● Цель упражнения
Продолжите статью об Андрее Платонове и кинематографе, начиная сразу после её последней фразы.

● Выбранный отрывок
Donate
ИШЬ

Андрей Гореликов. Последнее возвращение: Андрей Платонов и кинематограф

текст опубликован в осеннем выпуске журнала ИШЬ
текст опубликован в осеннем выпуске журнала ИШЬ

Андрей Платонов был инженером-самоделкиным, мечтавшим построить на неизбывно-унылом среднерусском ландшафте технологичный райский сад. Был он и самоучкой-философом, верящим во вселенскую душу и обожение человека. Его литературное творчество совпало с постепенным угасанием литературного «ренессанса» советского авангарда.

Уникальная поэтика его текстов отразила гибель «большой» литературы в трагическую эпоху: больше об этом мире на этом языке сказать уже нельзя и нечего. Но несостоявшийся приход Платонова в кино мог бы дать его художественному миру вторую жизнь, его образы, подобно платоновским теням в пещере, проявленные на экране, заговорили бы с массовым зрителем, сменившим массового читателя. Если бы только такой язык и такая эстетика оказались допущены в унифицирующийся мир тридцатых.

Пустыня

Он активно пытался прорваться в кинематограф, написав по крайней мере двенадцать сценариев за двадцать лет. Толчком, вероятно, стала встреча молодого писателя с Виктором Шкловским в середине двадцатых годов. Знакомство было судьбоносным во многих смыслах. Платонов вскоре оставил профессию инженера-мелиоратора, опубликовал первое большое произведение «Епифанские шлюзы», переехал в Москву и начал работать сценаристом.

Первым кинолибретто, скорее всего, стала «Песчаная учительница» по собственному рассказу писателя. Шкловский помогал Платонову в работе — теперь уже трудно установить, насколько плотно. Сюжет и темы, конечно, были совсем платоновские: молодая учительница в азиатской пустыне, тоскующей без мелиорации, где местные племена живут первобытным укладом, а мертвые пески с каждым днем наметают все больше.

Здесь сошлись и холодная, но яростная жертвенность героев Платонова, ценой своей отброшенной, как кожа, жизни и молодости, стоящих на земле Царство Небесное. И ощущение вечного, тягучего одиночества, сумеречной тоски человека, узнавшего, что мир будет жить и без него, его не заметив.

Можно представить, как тонко Платонов чувствует киноизображение по такому фрагменту либретто:

«На черных волосах Гюлизар отсвечивает через окно высокое летнее степное солнце. Его свет есть и на полу, но он перебивается тенями летящих в воздухе птиц».

Кадр, достойный лучших поэтов большого кинематографа. Кстати, в первую пору писатель восторженно пересказывает слухи, что его сценарий будет ставить Всеволод Пудовкин. Что же, он, может, и мог бы.

● Сохранённые строки

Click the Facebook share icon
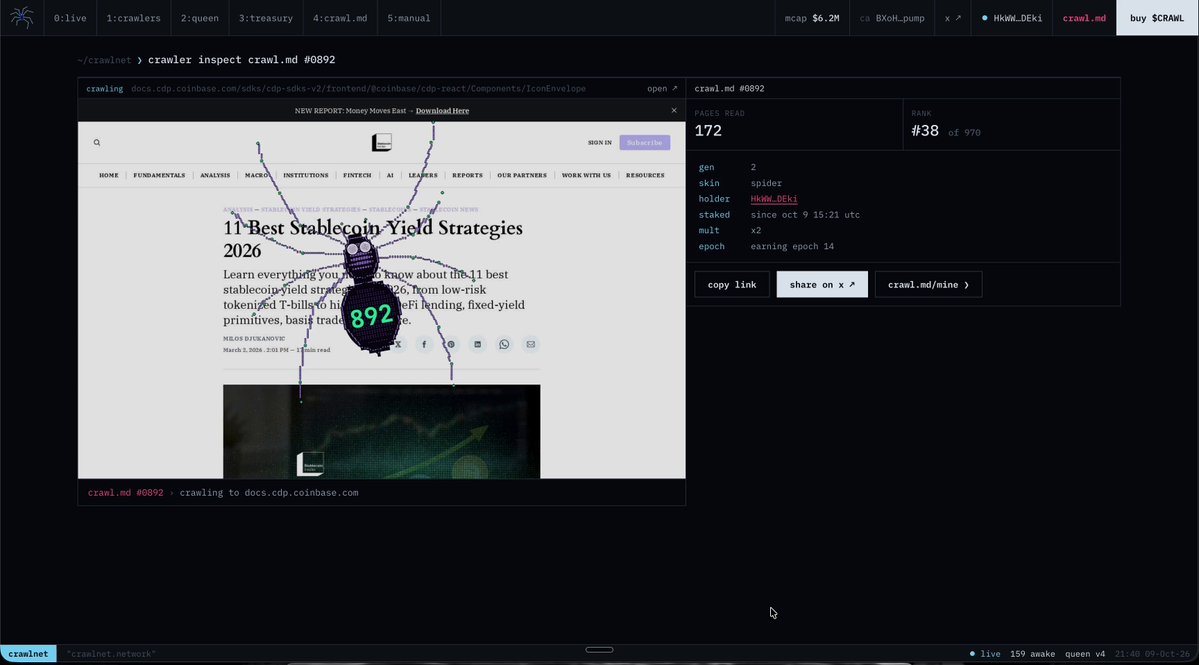 point(424,344)
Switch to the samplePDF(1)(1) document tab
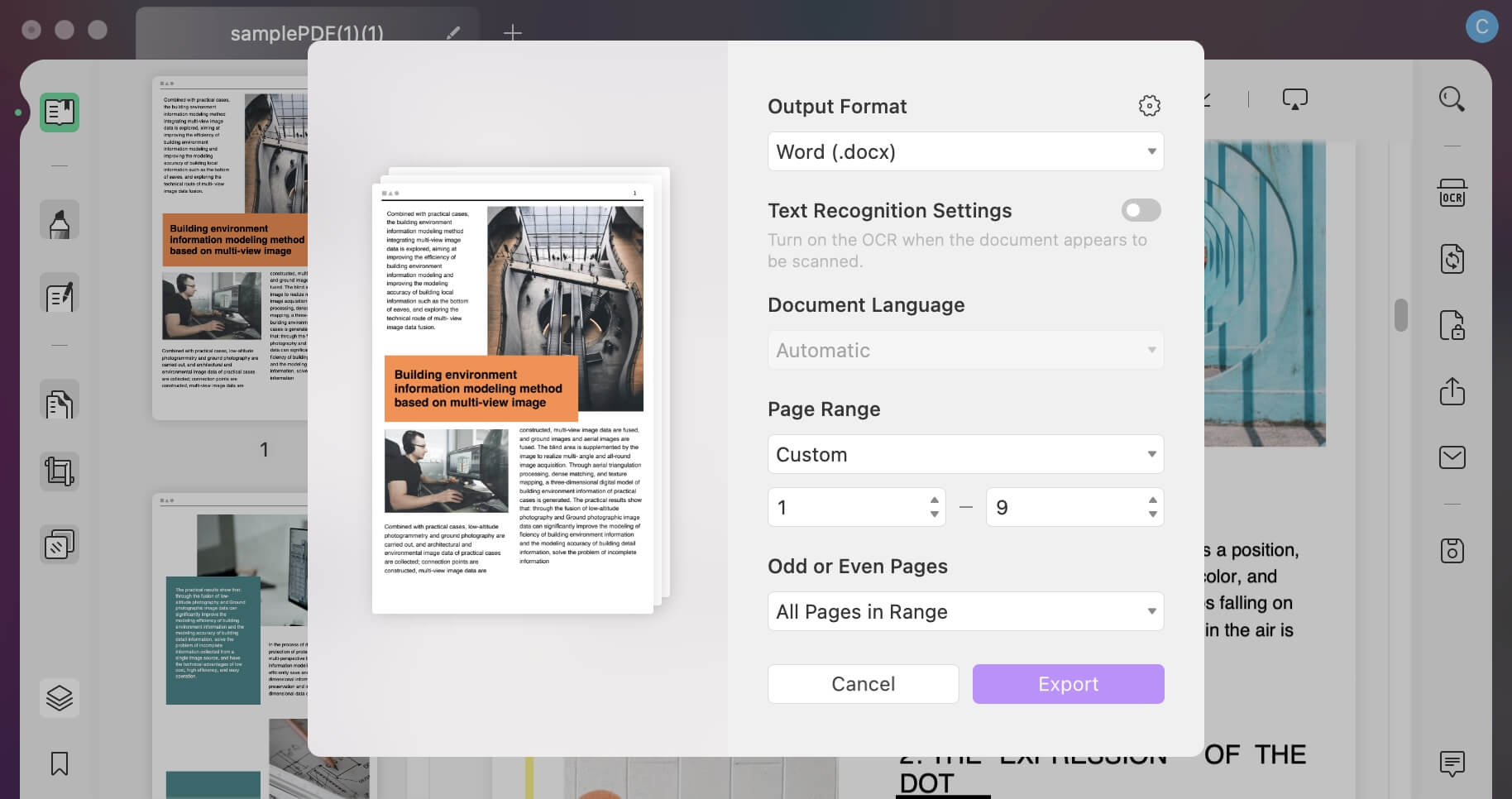 [306, 33]
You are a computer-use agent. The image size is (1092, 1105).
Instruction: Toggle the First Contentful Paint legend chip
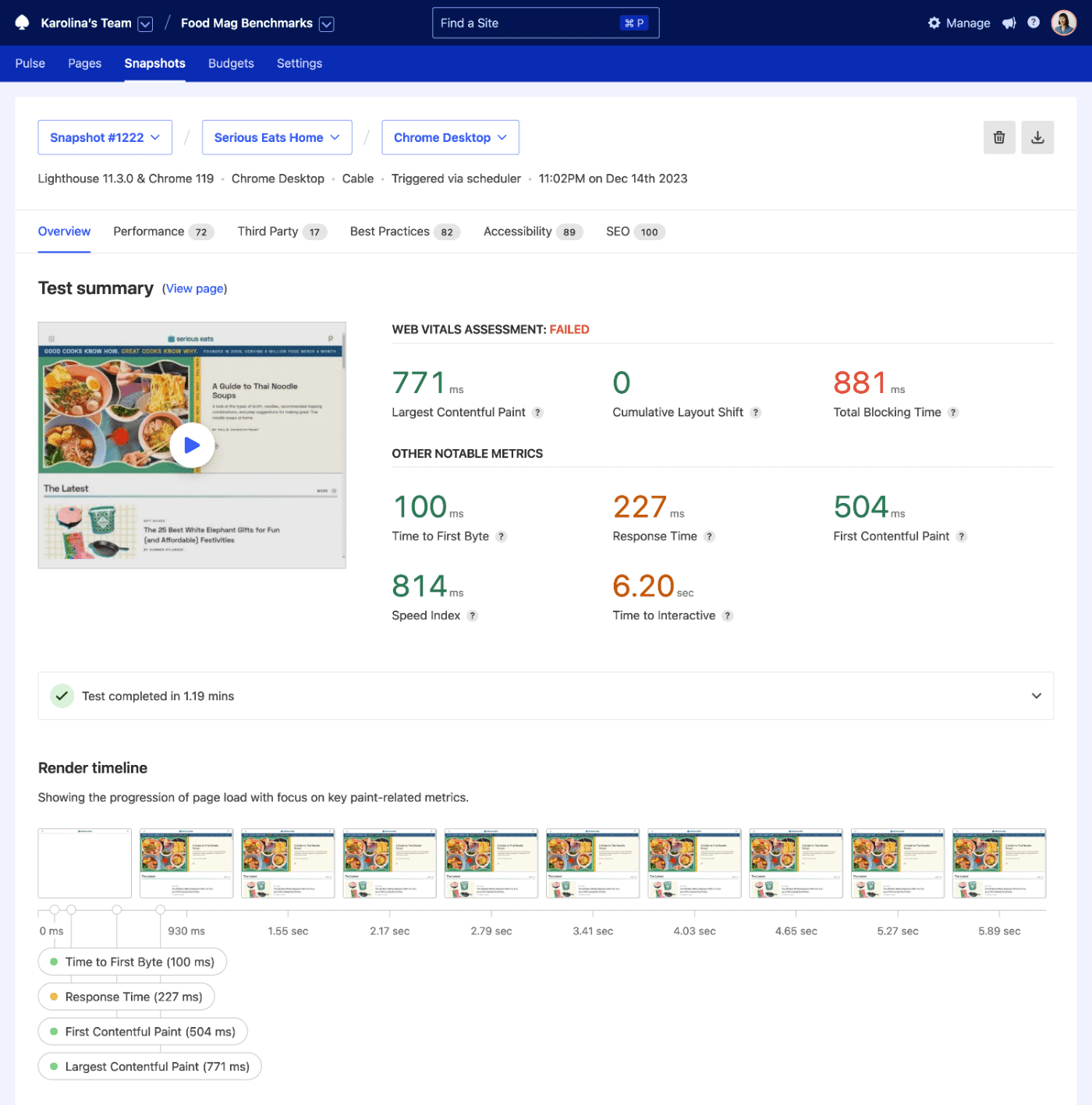142,1031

● Ответ
Этот первый сценарий, в котором уже проявились главные темы Платонова, имел самую удачную судьбу. Удачную, правда, лишь по сравнению с неосуществленными проектами. Пять лет «Учительница» переписывалась, пересылалась, ждала в разных инстанциях, пока не была переработана режиссером Марией Смирновой в фильм «Айна». Платонов, по крайней мере, видел это порождение своего замысла — именем Айна, которого не было в первом сценарии, он позже наречет героиню «Ювенильного моря».

Фильм не сохранился, но нам известно, что его критиковали за безыдейность — а дело было в 1931 году. Сам Платонов уже был не на хорошем счету, после «Шлюзов» и «Усомнившегося Макара». Зато в 1947, вдохновленная доставшейся ей историей, Смирнова напишет сценарий уж совсем правильной «Сельской учительницы».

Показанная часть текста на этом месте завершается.